Many businesses say they would rather take on a migrant worker than an apprentice.
As 16 year olds prepare themselves for their GCSE results this week, research published today reveals that FE colleges and businesses believe they will struggle to recruit the numbers and quality of apprentices they need to sustain economic growth over the next five years. Education cuts, poor careers advice, and schools keeping pupils on to maintain funding, are all identified as contributing factors.
The survey, conducted by the Institute of the Motor Industry (IMI) found that the majority of training providers welcomed the Government’s ambition to increase apprenticeships to 3m but feared other policies will make it impossible to achieve.
The IMI represents the £152bn a year retail motor industry, which needs 12,000 apprentices a year to stand still.
78% of respondents said that careers advice, which has been provided in schools on an ad hoc basis since 2012, is at best unhelpful. Only 10% think advice offered by the National Careers Service has any impact on apprentice recruitment.
Anecdotal evidence collected as part of the survey points to a lack of understanding in schools of the technical and academic requirements of an apprenticeship. 84% said that most applicants do not have the required academic grades.
Most businesses reported that the “employability” of prospective trainees sent to them by schools was poor, many are saying they would rather employ migrant workers than take on an apprentice.

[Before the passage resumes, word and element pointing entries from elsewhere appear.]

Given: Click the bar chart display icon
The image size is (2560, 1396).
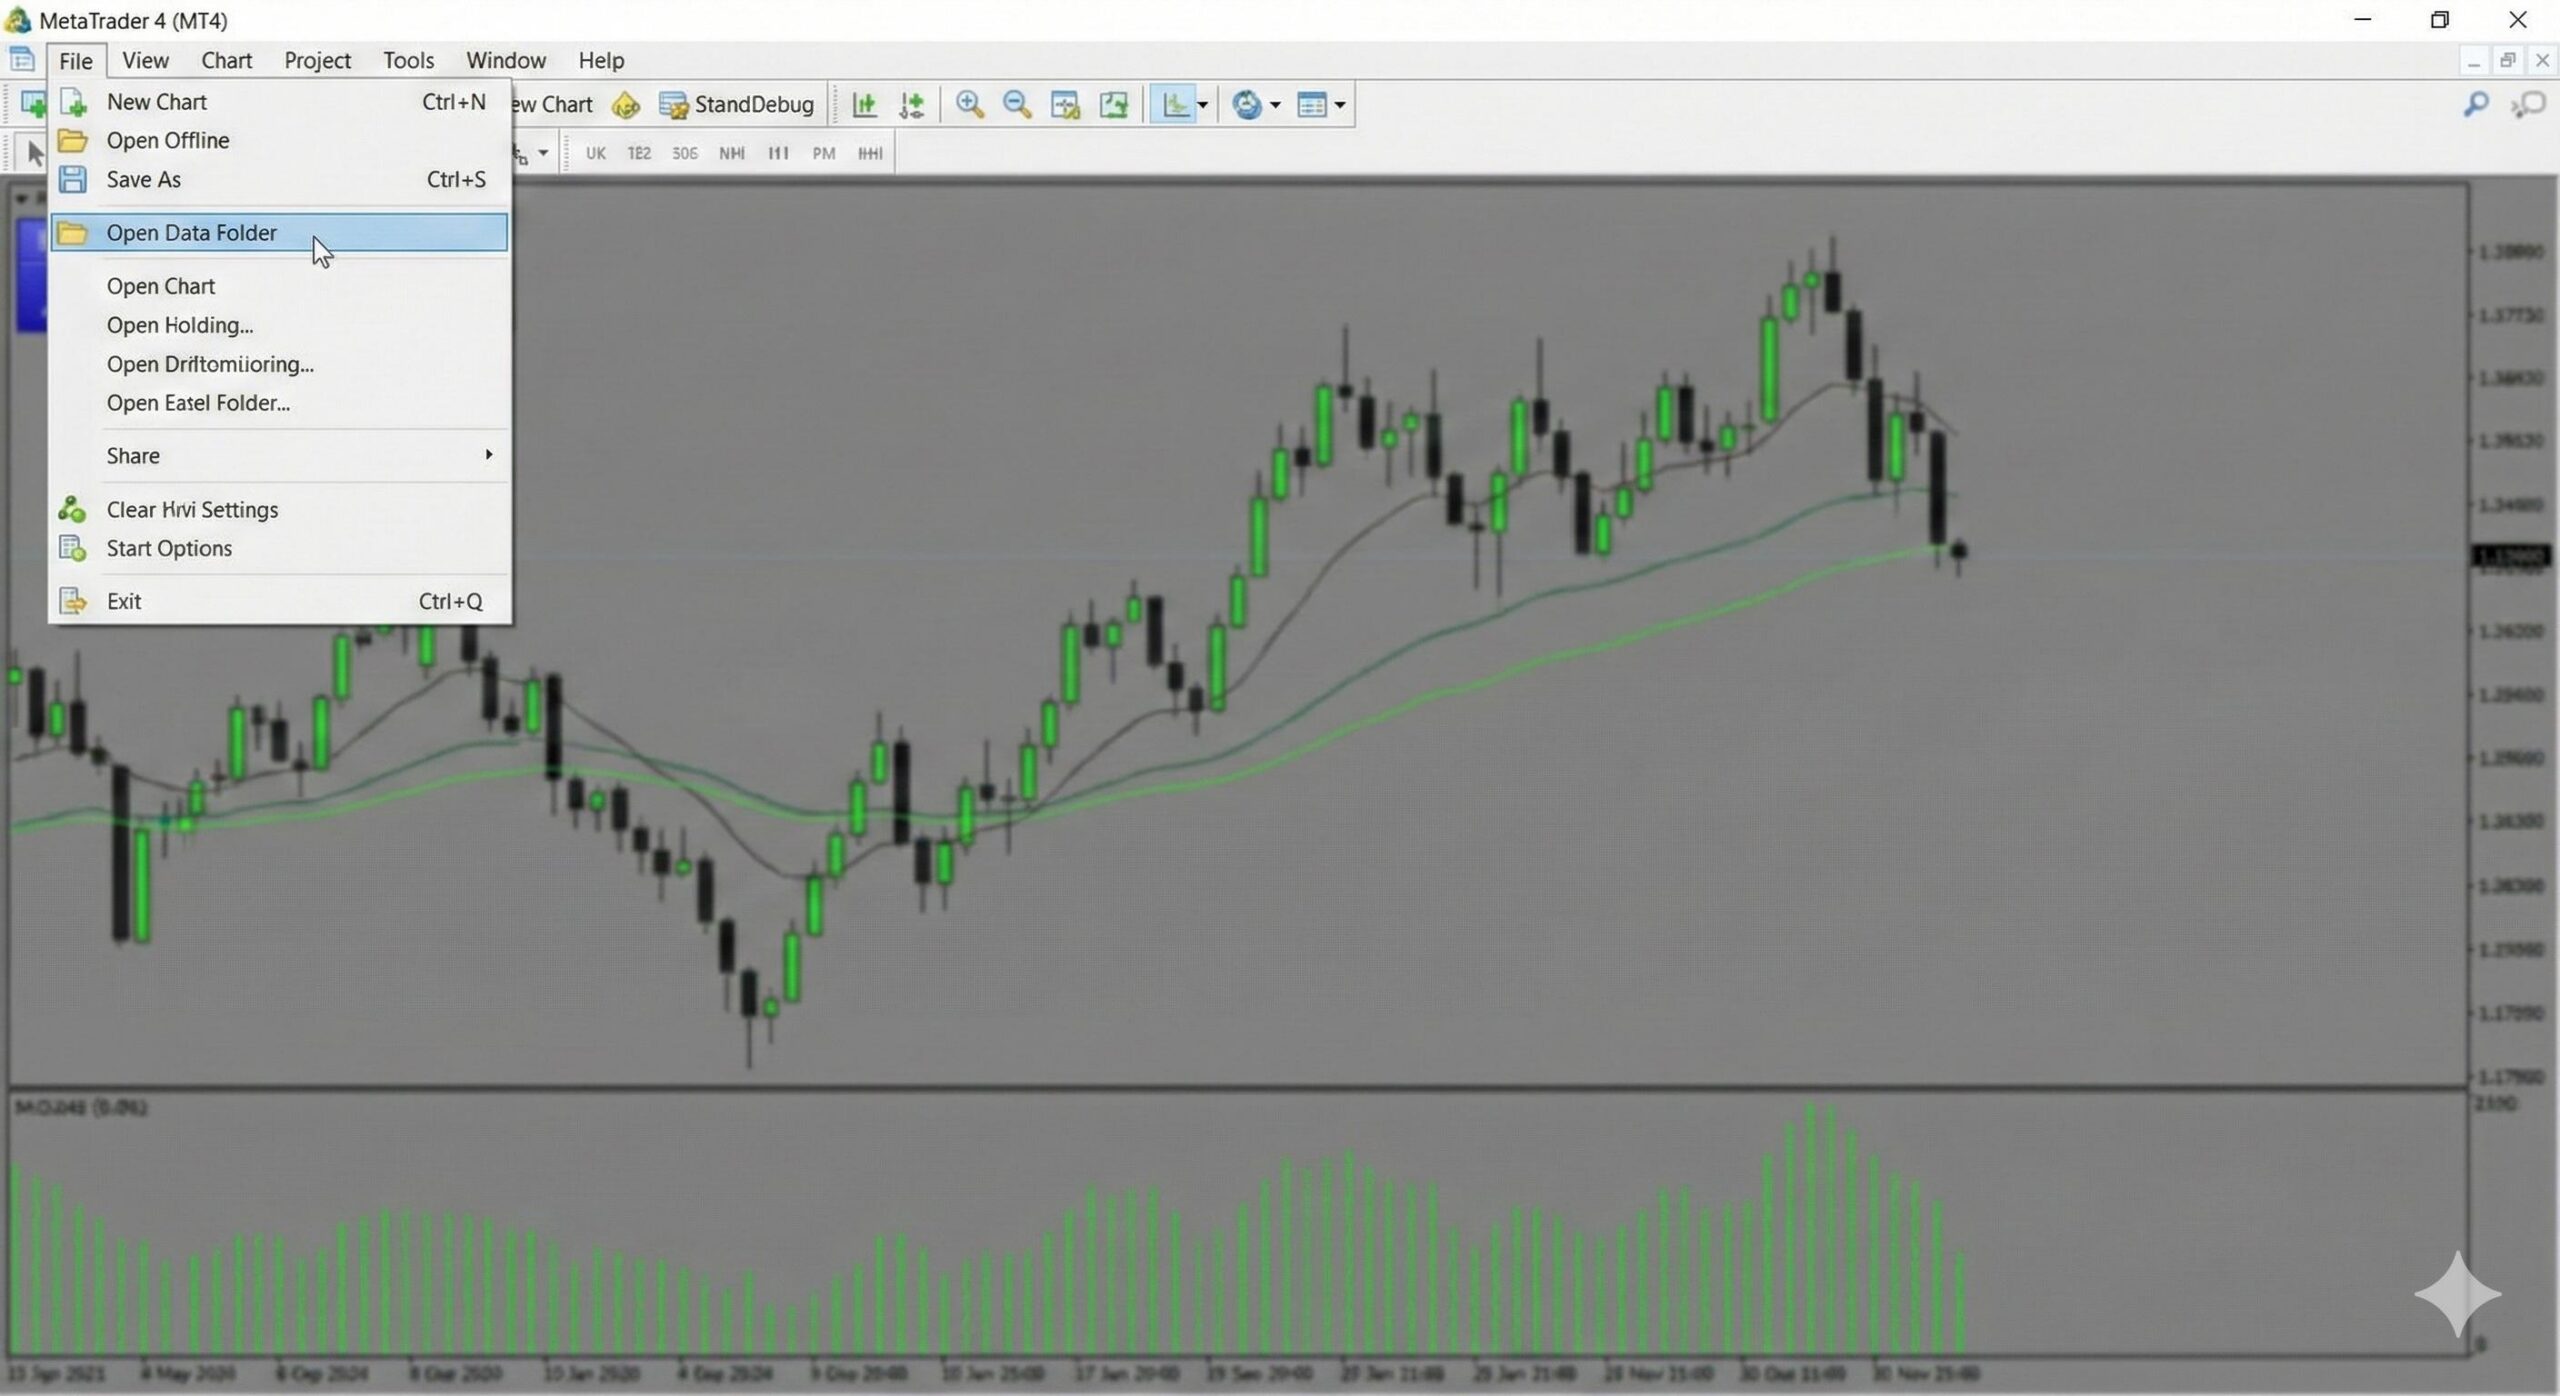Looking at the screenshot, I should [x=865, y=104].
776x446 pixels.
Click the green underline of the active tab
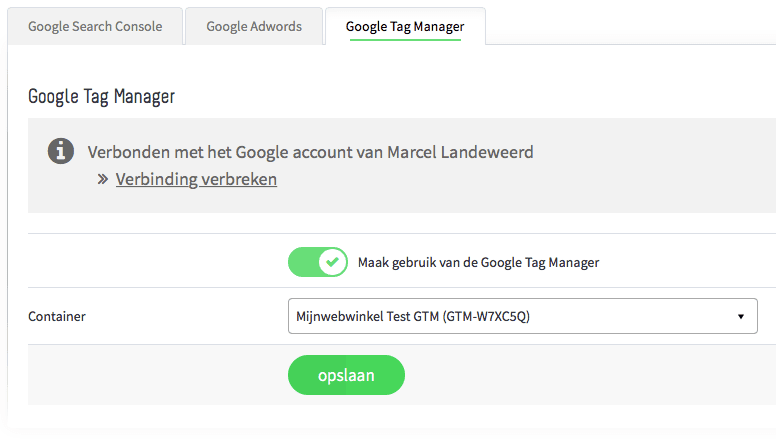tap(405, 39)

All respondents agreed that the current situation is set to get much worse now the education participation age has been raised to 18 in England. It is not widely understood by parents or young people that this is not restricted to school, and apprentice trainers report that schools are hoarding students and withholding information about vocational training at 16.

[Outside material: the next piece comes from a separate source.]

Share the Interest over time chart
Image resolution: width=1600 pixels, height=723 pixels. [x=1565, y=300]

IMI CEO, Steve Nash said, “With funding for education set to be squeezed, employers and training providers in the motor industry are voicing fears that they will lose out in the race for the best learners.

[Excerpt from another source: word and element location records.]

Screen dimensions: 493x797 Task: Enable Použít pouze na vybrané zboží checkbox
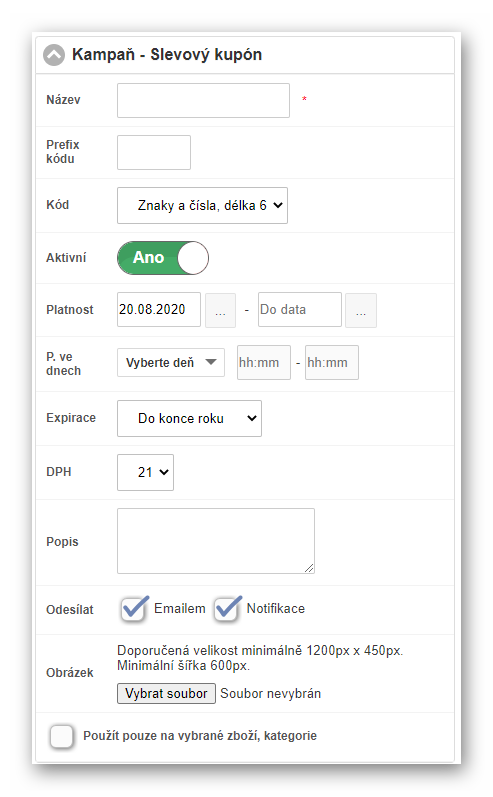(x=61, y=736)
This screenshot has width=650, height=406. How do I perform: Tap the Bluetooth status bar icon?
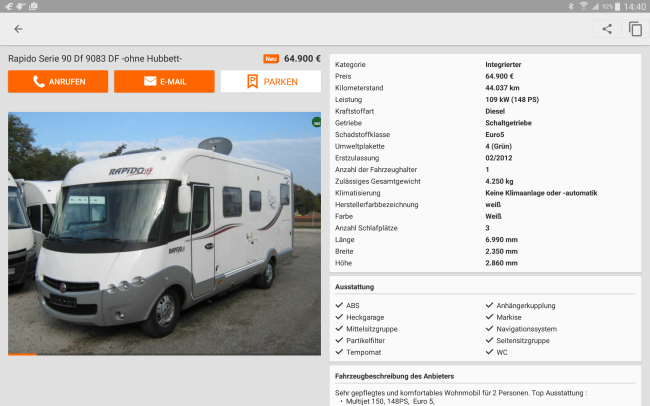point(571,6)
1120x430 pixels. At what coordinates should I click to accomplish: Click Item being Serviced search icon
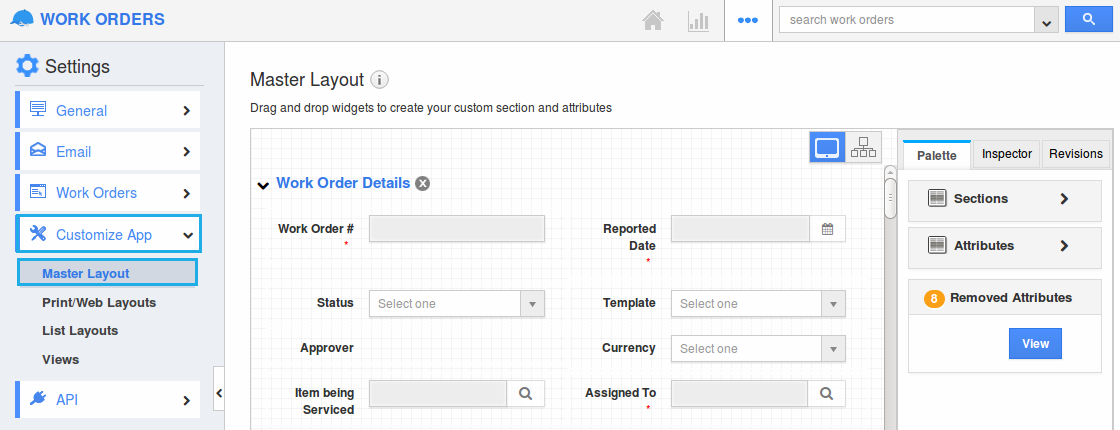525,394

“Schools will seek to keep as many ‘paying’ students in 6th form as possible. They need only to ration information about alternatives and the already small talent pool available to fill apprenticeship vacancies will be drained.
“The Government has pledged to increase the number of apprenticeships to 3m by 2020, but with skills shortages starting to appear in every sector of the economy this looks like a conservative ambition. The leaving age problem raises serious questions over its ability to hit even this target without investing in a serious careers advice programme, which it is currently refusing to do*.”